Edited: August 14, 2018, 3:47 AM · Judging from the paucity of responses I'm starting to think that either a) nobody reading this has ever had to make a claim, or b) most of us don't bother to insure our instruments specifically.

In the past my position has been like Albrecht's; covered up to the "single item" limit of my home insurance. That would have left me maybe 30% underinsured but better than no cover at all. Now I finally have an instrument that's worth way more than my home insurance will recompense me I'm having a rethink. Arguments in favour of forking out maybe 1% of its worth every year are clear enough, but I also hear arguments against. The three times my house has been burgled (in the 80's and 90's) the thieves showed no interest at all in my viola! The violin would have been out of the house with me at the time but I don't suppose they'd have treated it any differently. I did once leave it in the luggage rack of my train but followed it to the end of the line and collected it an hour or so later. Flood? - hardly likely in my area. Fire could be a factor worth taking seriously but the violin would represent a fairly low proportion of the total loss.

The major risk, as Andrew's story so well illustrates, could be when travelling by car. While in motion there isn't much danger from thievery and the back seat is pretty well protected in the event of a minor coming-together. When parked , well I simply wouldn't dream of leaving the violin inside. Loading and unloading? - of course we all make silly mistakes, some more than others, but I've decided I'll just be very, very careful!

I should of course add that everyone's circumstances are different. I wouldn't recommend anyone do what I do, or especially what I say.

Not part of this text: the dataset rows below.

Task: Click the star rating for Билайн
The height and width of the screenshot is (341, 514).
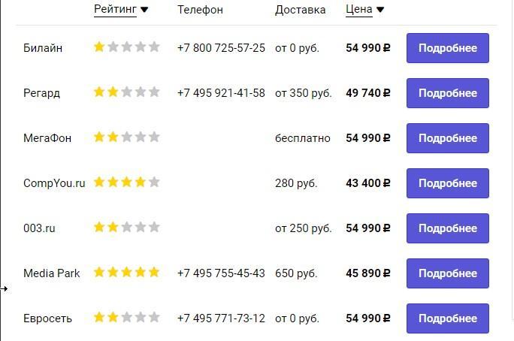Action: [127, 47]
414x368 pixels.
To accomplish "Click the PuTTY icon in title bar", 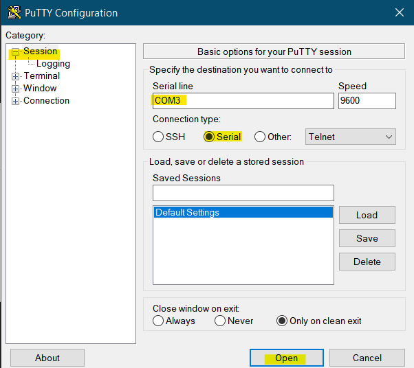I will point(14,12).
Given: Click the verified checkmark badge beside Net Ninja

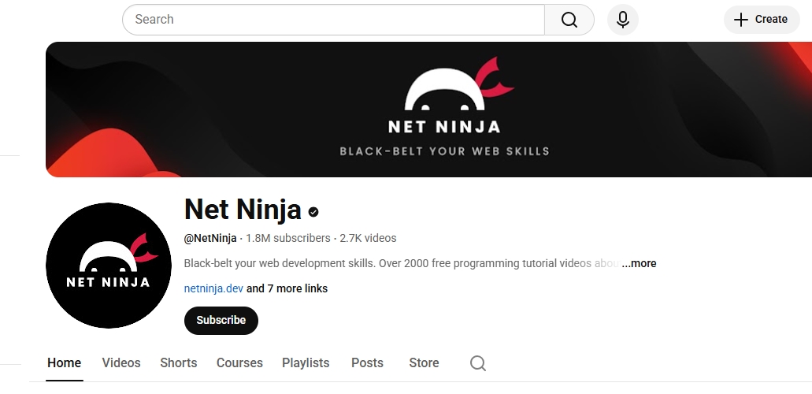Looking at the screenshot, I should point(313,211).
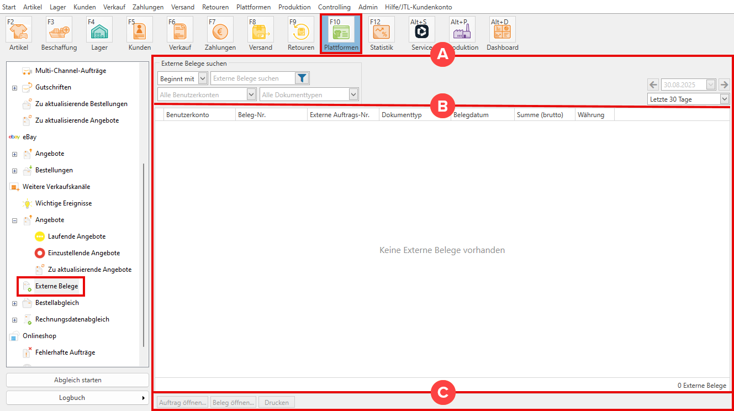The image size is (734, 411).
Task: Open the Controlling menu
Action: (334, 7)
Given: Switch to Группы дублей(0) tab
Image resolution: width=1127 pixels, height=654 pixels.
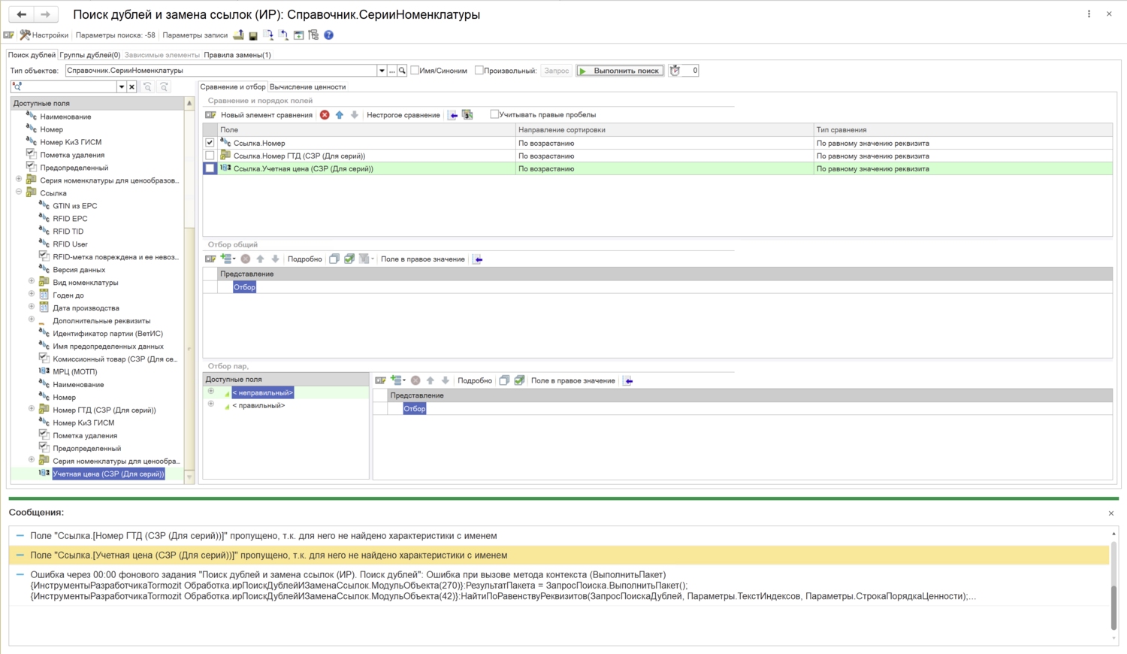Looking at the screenshot, I should 89,55.
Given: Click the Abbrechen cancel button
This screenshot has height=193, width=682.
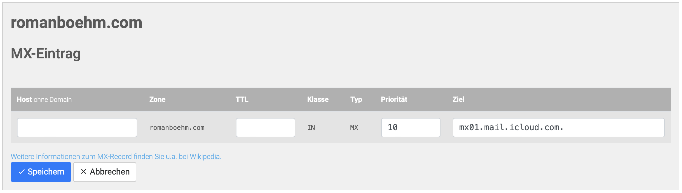Looking at the screenshot, I should [x=105, y=172].
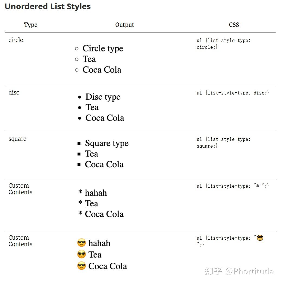Click the "circle" type cell
This screenshot has height=283, width=281.
(16, 40)
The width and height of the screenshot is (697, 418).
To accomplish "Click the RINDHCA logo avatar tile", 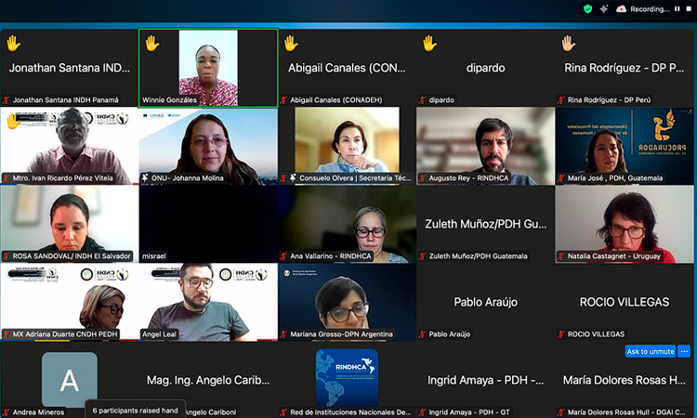I will pos(347,378).
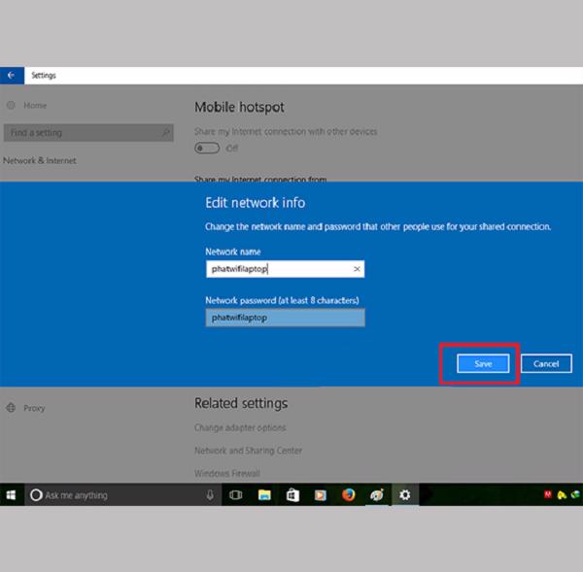Screen dimensions: 583x572
Task: Clear the Network name field with X
Action: [357, 269]
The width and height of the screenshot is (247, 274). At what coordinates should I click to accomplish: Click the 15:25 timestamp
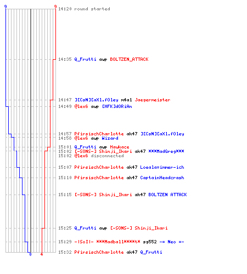click(x=65, y=228)
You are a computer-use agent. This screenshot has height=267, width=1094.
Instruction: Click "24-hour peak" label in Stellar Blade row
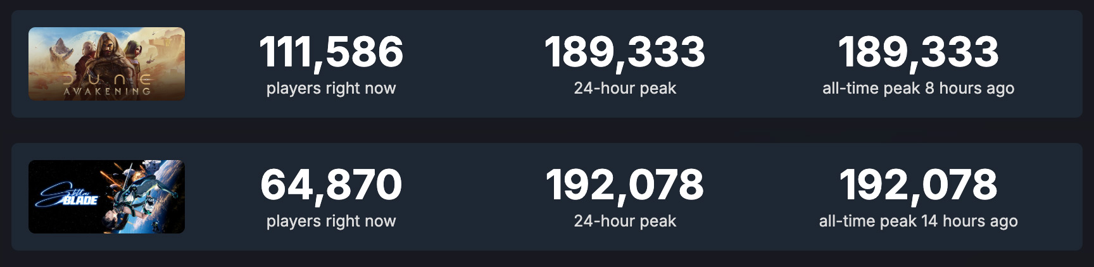[x=625, y=221]
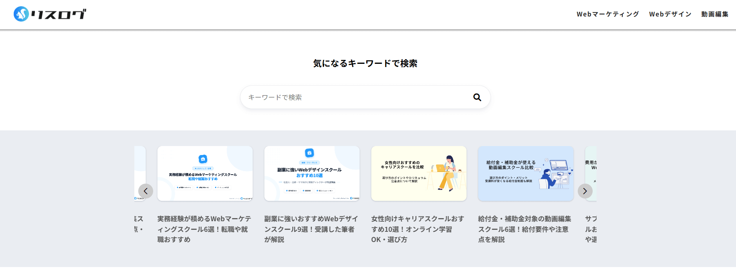Open the 給付金・補助金対象の動画編集スクール6選 title link

[x=524, y=229]
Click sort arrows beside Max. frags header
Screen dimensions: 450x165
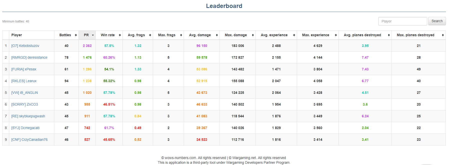coord(181,35)
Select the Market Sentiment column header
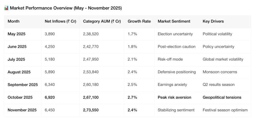Screen dimensions: 256x122 point(174,21)
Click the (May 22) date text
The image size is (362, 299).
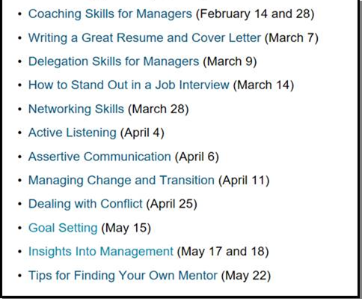click(246, 275)
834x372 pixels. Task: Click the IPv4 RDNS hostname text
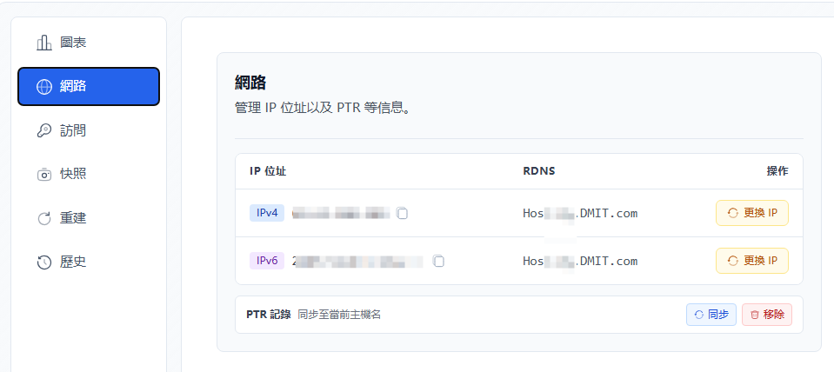(x=580, y=213)
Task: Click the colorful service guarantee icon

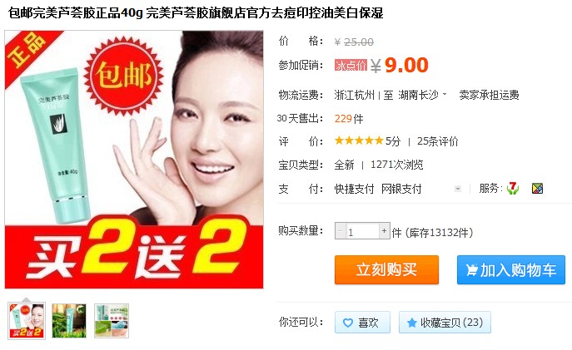Action: coord(537,188)
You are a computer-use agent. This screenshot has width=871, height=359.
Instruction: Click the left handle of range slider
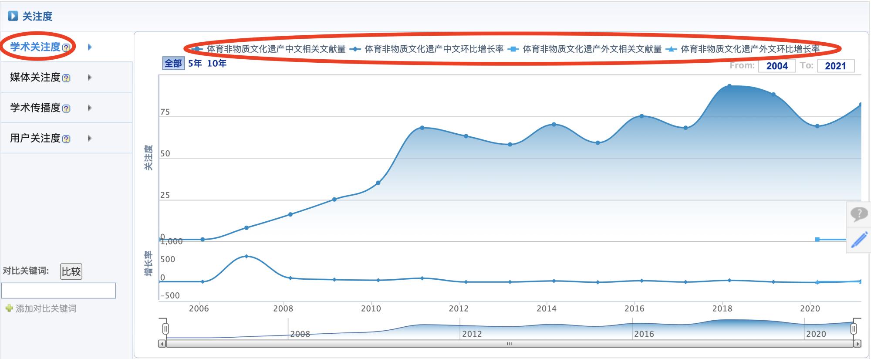(x=165, y=329)

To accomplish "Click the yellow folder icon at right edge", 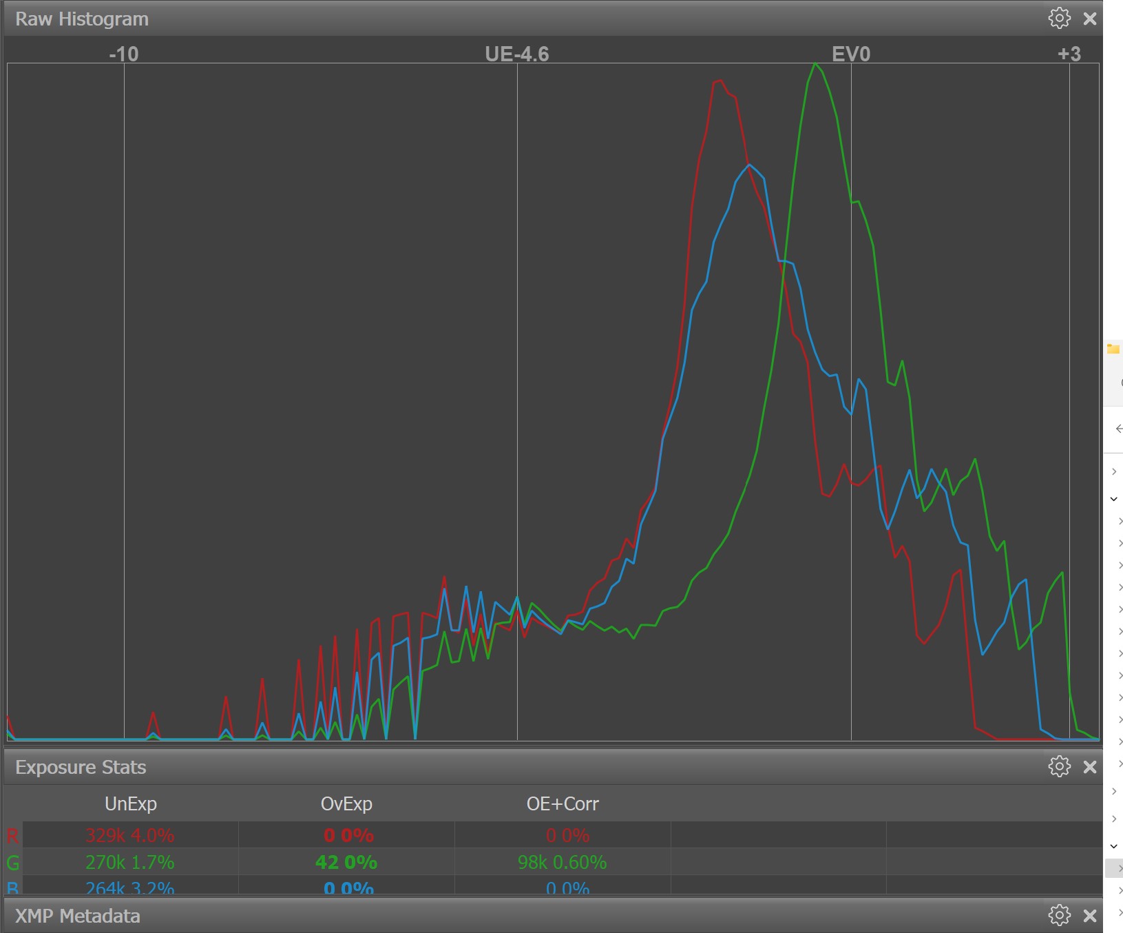I will point(1113,349).
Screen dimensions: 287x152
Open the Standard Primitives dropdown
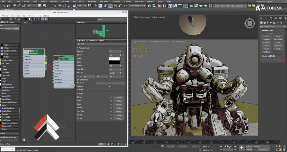(x=273, y=27)
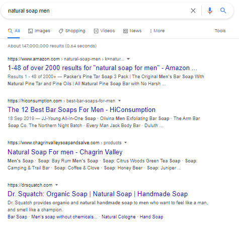Open the Videos results tab

click(x=104, y=31)
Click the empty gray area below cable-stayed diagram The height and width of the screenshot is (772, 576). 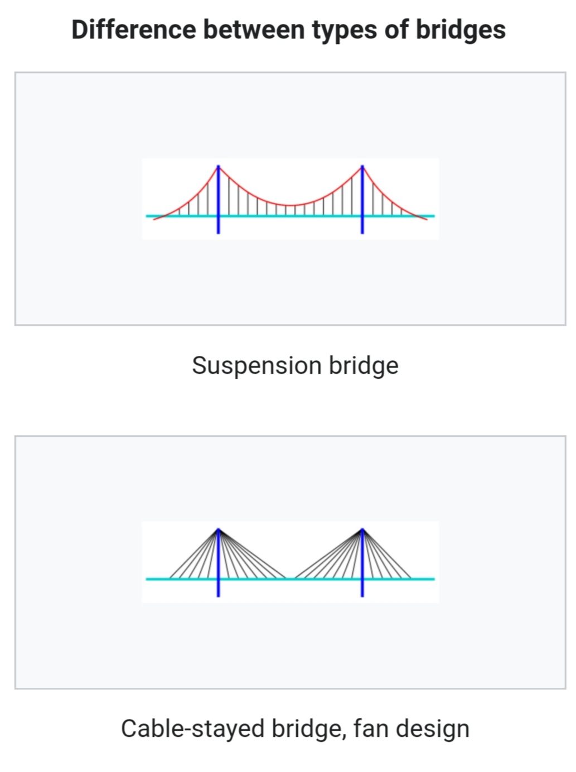click(291, 645)
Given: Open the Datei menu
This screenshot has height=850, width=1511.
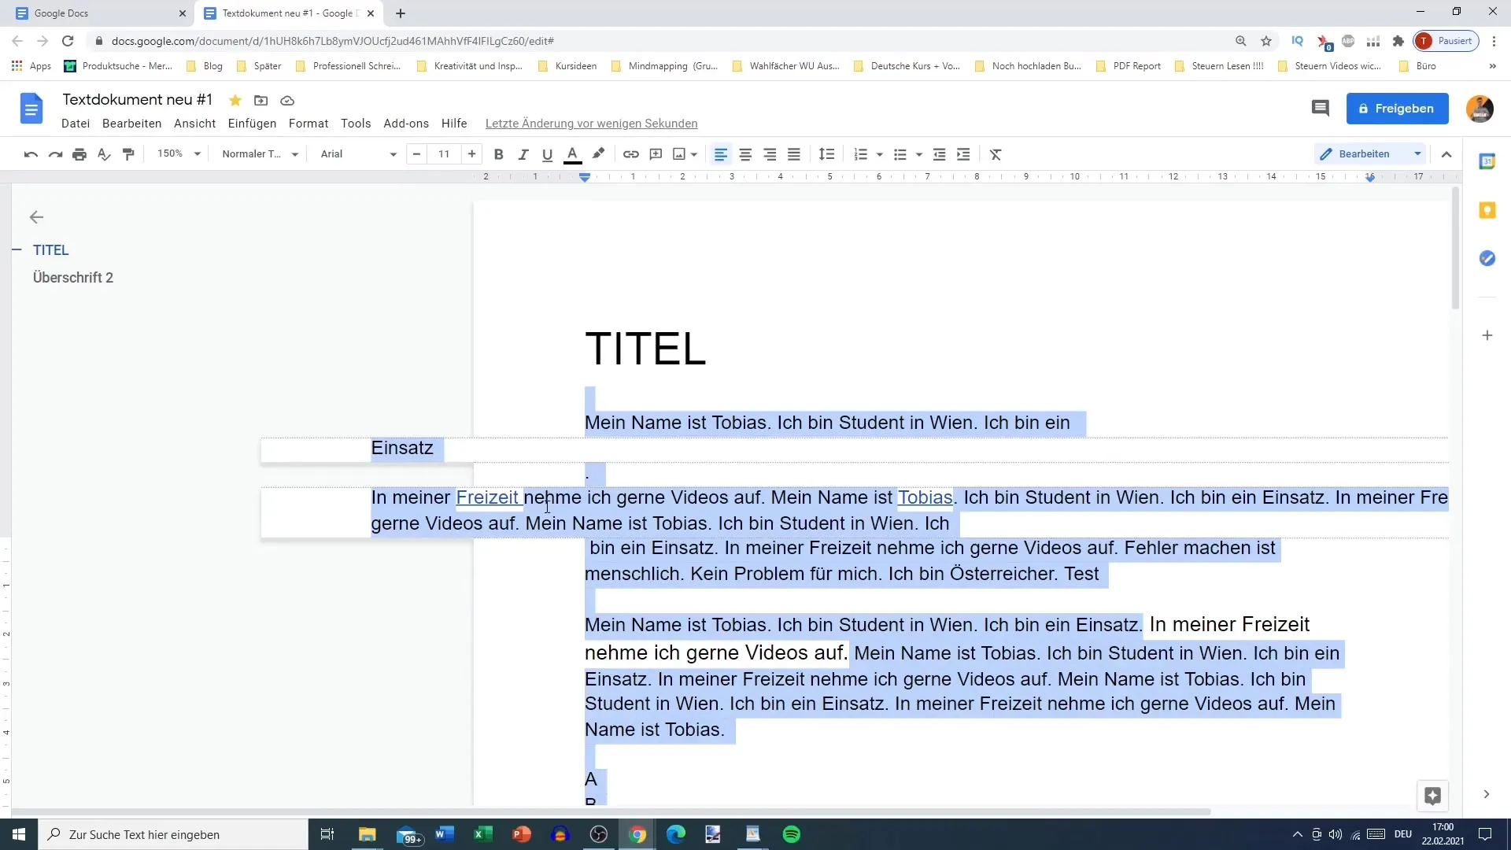Looking at the screenshot, I should [x=75, y=123].
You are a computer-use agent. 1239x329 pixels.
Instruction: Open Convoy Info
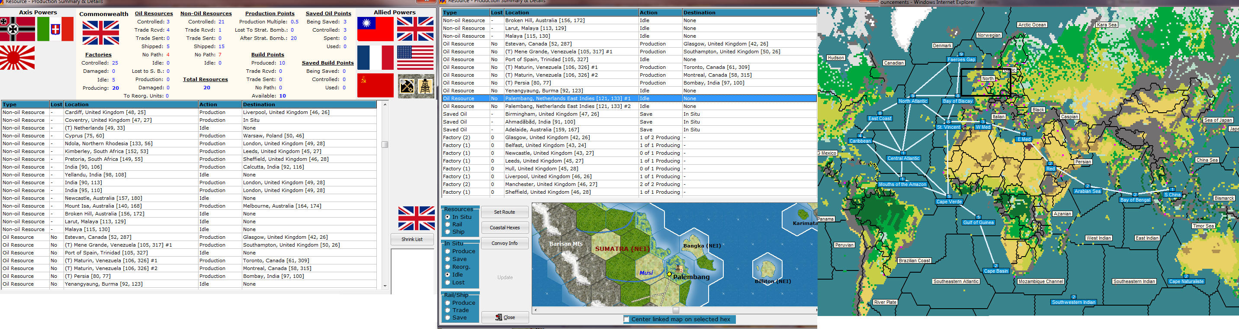[x=504, y=243]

August 14, 2018, 5:49 AM · Steve, something else to consider is any limitation your insurance company places on professional use. I am quite pleased with the coverage we get through our home policy with Amica, but it doesn't apply for professional use.
August 14, 2018, 1:29 PM · I use Clarion--their policy seems pretty robust except for the exception for theft while leaving the violin in your car.
August 14, 2018, 7:05 PM · I have Heritage insurance, I had one claim, for a few hundred dollars for damage to the instrument when something fell into my open case. The claim was submitted by my luthier, paid without any hassle and I never had to do a thing.
August 14, 2018, 10:17 PM · Honestly I don't think big insurers are going to waste time quibbling about details on a policy for something valued in the range of $10,000. Cars worth several times that amount are totaled out every day. I have a homeowners rider with Allstate for my violin. The agent advised me to update the insurance appraisal every five years, so I'm probably due.
August 23, 2018, 4:12 PM · I am actually most worried about mishaps outside my home. I know of somebody who placed their violin on a chair during the break at some rehearsal and somebody carelessly sat down on it. Accidents of this kind are not going to be covered under a home insurance policy.

It is also true that in a case of catastrophic fire the violin is only a fraction of the total loss. But I have no problem replacing my furniture entirely from IKEA if I can't afford anything else. I really don't want to play an "IKEA violin" though.

August 23, 2018, 4:57 PM · Albrecht, I couldn't have said it better.